There are some very hard hitting social issues embedded in each character’s story. Did you find it hard to write these sections? 
I stayed true to each character and each had a profound experience that made them who they are. It was difficult emotionally for me to place myself inside Mabel’s and Daisy’s experience of abuse.  I grew up seeing explicit and often graphic coverage of the Vietnam War on television and in magazines, and so telling Ken’s story through Grace took me back to that time, which was painful for me. 
 
Who is your favorite character and why?
I don’t have one because I love them all. In order to write the book I had to get involved with each character. Just talking about one makes that character my favourite for that moment.
 
How do you change your character mind set when writing?
The writing was really a mess for a long time because I would only start a new character when I had a stable sense of who they were and their voice. I would sometimes stay with the character not knowing how her story was going to fit, though. Secretly, I am a frustrated actress, so I think that helps me feel the characters from the inside. I would have loved to be an actress but was not very good at it (laughs). 
 
Will you be writing a sequel to The Sisters?
When I first started talking with readers about The Sisters, I was shocked this question came at me, because I have never written anything that was meant to connect with anything else I have written. I can’t say at the moment there are plans but I would not slam the door.
 
Possible prequel?
That would be a really interesting idea to explore. I am just thrilled that people want to know more about the next generation.
 
One last question, who did you relate to more Mabel or Bertie? 

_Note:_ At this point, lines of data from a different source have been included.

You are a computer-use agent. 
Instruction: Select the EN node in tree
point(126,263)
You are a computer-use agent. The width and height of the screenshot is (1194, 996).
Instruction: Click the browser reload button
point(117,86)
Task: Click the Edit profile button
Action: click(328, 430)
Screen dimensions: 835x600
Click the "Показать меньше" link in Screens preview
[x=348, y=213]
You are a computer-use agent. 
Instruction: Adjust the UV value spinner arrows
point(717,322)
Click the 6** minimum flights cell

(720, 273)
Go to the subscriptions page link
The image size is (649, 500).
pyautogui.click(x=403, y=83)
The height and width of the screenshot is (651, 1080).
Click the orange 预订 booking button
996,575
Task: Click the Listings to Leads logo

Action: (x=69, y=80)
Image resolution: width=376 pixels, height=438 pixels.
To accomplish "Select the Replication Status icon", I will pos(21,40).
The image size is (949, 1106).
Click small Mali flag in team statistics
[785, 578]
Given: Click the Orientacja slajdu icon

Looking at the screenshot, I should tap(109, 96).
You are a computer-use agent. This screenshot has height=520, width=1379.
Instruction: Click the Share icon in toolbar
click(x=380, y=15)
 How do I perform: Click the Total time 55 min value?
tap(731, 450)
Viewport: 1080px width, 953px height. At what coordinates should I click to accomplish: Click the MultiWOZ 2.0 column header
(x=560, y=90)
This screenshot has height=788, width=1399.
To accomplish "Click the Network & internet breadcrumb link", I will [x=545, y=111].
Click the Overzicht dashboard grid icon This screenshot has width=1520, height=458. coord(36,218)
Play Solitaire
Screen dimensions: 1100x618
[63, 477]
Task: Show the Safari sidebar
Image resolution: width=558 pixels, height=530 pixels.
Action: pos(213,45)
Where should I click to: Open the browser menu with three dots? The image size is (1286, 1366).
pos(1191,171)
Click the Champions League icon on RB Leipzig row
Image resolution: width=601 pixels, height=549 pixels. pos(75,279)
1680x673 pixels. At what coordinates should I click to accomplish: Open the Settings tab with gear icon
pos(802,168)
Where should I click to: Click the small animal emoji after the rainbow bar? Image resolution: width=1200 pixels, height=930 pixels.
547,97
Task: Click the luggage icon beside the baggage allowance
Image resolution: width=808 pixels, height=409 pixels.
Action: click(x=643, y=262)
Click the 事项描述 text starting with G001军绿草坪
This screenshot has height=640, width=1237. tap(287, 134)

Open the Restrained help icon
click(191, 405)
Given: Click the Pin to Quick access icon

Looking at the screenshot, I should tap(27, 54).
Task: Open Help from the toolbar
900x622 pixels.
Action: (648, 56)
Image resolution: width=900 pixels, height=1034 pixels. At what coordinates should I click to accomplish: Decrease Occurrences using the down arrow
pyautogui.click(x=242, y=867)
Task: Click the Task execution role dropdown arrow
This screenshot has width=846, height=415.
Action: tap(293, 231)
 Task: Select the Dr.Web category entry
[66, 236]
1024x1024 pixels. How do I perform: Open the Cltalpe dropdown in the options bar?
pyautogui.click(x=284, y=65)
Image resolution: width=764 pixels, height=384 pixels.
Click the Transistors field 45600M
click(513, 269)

Bertie is modelled on my grandmother so to some degree I feel more for Bertie and understand her better. Mabel is a total invention, so I just let her evolve. I would like to be more like Mabel, but I understand Bertie’s experience better. It would be nice to have Mabel strengths, too.
 
Thank you for your time Nancy and congratulations on the success of your book The Sisters. Interviewed by Caroline McLean from TheReadingRoom.com.